Menanggapi hal tersebut, OJK bersama Self-Regulatory Organizations (SRO), yang mencakup Bursa Efek Indonesia (BEI) dan Kustodian Sentral Efek Indonesia (KSEI), menegaskan komitmennya untuk terus melanjutkan implementasi program-program dalam Rencana Aksi Percepatan Reformasi Integritas Pasar Modal Indonesia secara konsisten, bertahap, dan terukur.
“Kami menyampaikan bahwa kami berkomitmen untuk terus konsisten melakukan reformasi integritas di pasar modal, dan terutama dari sisi penegakan hukumnya (enforcement),” tegas Friderica. Penegasan ini menjadi krusial mengingat penegakan aturan yang tegas dan konsisten merupakan fondasi utama untuk membangun kepercayaan investor jangka panjang.
Baca Juga: Potret Inklusi dan Fenomena Kesenjangan Akses Perbankan di Jantung Jakarta
Dalam kesempatan tersebut, Friderica memaparkan sejumlah agenda utama dalam Rencana Aksi Percepatan Reformasi Integritas Pasar Modal Indonesia yang tengah dan akan terus dijalankan. Peningkatan batas minimum saham beredar di publik (free float) secara bertahap hingga mencapai 15 persen. Kebijakan ini merupakan peningkatan signifikan dari ketentuan sebelumnya yang hanya sebesar 7,5 persen, dan diharapkan mampu meningkatkan likuiditas perdagangan sekaligus memperkuat kualitas emiten di Bursa Efek Indonesia. Bagi emiten yang akan melakukan IPO, ketentuan ini langsung berlaku, sementara emiten eksisting diberikan masa transisi untuk melakukan penyesuaian secara wajar.

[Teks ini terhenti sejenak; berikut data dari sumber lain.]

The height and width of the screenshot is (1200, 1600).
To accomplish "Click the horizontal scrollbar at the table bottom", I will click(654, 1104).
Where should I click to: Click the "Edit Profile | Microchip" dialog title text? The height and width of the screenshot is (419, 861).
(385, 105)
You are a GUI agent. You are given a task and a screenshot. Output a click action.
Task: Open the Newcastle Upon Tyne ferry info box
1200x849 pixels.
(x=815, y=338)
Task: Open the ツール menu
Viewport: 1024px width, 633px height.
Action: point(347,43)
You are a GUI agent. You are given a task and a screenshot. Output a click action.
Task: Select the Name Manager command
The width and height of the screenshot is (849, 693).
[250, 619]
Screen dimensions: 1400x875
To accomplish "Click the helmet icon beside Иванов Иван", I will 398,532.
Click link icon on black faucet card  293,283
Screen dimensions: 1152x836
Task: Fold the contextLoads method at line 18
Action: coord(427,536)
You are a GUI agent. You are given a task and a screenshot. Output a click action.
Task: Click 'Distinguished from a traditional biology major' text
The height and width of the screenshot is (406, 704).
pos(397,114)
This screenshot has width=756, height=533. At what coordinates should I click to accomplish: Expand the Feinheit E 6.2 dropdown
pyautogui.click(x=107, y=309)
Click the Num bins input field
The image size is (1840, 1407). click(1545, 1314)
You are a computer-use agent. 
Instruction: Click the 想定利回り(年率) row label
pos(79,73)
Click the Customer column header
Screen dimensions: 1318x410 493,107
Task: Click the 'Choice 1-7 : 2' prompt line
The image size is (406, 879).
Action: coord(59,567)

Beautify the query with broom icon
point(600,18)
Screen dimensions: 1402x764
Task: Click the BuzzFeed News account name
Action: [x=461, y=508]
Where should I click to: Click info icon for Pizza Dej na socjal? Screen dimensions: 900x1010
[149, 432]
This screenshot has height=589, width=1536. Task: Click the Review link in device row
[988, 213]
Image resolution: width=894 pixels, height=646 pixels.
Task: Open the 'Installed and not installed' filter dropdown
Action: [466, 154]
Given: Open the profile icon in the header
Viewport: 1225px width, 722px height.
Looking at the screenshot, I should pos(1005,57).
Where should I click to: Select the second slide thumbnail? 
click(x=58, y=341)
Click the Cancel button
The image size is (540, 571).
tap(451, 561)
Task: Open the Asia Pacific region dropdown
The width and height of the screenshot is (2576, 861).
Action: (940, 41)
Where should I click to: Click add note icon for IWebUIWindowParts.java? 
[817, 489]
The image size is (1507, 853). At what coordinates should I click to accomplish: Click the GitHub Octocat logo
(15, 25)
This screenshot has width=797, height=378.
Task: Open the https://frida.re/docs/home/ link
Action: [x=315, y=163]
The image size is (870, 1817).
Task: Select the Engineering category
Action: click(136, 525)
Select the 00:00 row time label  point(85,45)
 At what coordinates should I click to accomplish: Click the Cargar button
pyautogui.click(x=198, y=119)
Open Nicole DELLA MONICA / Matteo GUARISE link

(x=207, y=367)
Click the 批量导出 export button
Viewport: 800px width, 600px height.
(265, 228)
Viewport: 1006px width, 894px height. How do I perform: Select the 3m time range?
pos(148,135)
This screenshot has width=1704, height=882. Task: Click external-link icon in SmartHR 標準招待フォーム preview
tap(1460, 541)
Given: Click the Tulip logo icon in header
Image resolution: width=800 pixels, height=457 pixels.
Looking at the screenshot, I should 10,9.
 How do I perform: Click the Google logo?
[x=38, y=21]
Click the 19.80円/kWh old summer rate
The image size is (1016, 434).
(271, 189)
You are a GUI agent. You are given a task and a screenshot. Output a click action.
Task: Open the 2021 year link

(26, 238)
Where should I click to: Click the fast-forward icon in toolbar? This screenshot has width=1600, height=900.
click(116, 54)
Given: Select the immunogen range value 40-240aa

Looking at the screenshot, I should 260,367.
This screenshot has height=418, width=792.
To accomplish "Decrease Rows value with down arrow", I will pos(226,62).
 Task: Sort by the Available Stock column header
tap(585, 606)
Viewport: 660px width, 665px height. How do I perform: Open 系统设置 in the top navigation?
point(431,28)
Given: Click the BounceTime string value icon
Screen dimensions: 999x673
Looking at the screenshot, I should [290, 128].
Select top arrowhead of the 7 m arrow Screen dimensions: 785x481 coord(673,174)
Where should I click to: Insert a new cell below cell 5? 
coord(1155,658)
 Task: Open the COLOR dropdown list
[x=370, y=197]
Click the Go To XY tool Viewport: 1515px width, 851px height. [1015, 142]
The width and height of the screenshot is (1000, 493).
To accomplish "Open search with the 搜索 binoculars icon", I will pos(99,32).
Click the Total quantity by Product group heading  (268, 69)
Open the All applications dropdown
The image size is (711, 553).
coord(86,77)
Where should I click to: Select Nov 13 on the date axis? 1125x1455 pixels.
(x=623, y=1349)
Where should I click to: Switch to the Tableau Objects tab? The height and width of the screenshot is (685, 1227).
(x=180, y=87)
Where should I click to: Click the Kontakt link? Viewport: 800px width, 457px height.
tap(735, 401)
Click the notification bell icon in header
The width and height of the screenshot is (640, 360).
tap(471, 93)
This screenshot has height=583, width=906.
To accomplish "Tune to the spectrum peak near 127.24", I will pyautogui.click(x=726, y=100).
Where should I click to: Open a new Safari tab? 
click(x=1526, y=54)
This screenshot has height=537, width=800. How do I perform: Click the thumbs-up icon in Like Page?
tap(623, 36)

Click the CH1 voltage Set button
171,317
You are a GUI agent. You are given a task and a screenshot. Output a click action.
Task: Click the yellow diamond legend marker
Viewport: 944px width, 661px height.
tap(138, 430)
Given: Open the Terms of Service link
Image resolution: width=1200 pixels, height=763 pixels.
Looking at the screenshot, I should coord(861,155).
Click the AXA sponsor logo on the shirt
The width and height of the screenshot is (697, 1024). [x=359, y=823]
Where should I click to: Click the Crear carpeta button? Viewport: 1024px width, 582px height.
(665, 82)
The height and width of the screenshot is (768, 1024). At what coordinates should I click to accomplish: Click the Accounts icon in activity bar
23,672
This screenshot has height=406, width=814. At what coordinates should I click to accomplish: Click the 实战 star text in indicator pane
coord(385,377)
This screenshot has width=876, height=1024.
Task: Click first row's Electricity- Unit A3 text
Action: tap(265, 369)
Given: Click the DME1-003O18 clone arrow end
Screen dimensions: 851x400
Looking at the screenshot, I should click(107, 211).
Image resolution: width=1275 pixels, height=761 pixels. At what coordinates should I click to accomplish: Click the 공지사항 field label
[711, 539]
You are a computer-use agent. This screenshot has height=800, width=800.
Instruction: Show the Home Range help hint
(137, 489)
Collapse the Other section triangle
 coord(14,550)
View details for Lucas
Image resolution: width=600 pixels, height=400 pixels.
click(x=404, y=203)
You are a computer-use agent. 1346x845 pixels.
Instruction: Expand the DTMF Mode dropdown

Selain itu, perluasan keterbukaan informasi kepemilikan saham, termasuk kewajiban mengungkapkan data kepemilikan untuk porsi di atas 1 persen. Langkah ini dibarengi dengan penguatan pemantauan terhadap High Shareholding Concentration (HSC) atau kondisi kepemilikan saham yang terlalu terkonsentrasi pada kelompok tertentu.
Penyediaan data Ultimate Beneficial Owner (UBO) atau keterbukaan identitas pemilik manfaat akhir dari suatu emiten, dengan tingkat granularitas yang diperluas hingga mencakup 39 klasifikasi tipe investor. Sebelumnya, klasifikasi tipe investor hanya terdiri dari 9 kategori, sehingga perluasan ini dinilai signifikan dalam meningkatkan transparansi pasar. Kemudian, proses demutualisasi Bursa Efek Indonesia yang bertujuan memperkuat tata kelola bursa, mengurangi potensi konflik kepentingan, serta membuka peluang kepemilikan dan investasi yang lebih luas.
Sejumlah indikator positif yang memperkuat optimisme terhadap prospek pasar modal Indonesia ke depan. Penguatan IHSG dalam sebulan terakhir dinilai menunjukkan tren perbaikan yang nyata. Aktivitas penggalangan dana (fundraising) di pasar modal Indonesia telah menembus lebih dari Rp113 triliun, yang menurutnya menjadi kabar baik bagi industri. Selain itu, masih terdapat sejumlah rencana penawaran umum perdana (IPO) yang berada dalam pipeline, menjadi indikasi bahwa kepercayaan pasar terhadap Indonesia masih terjaga baik.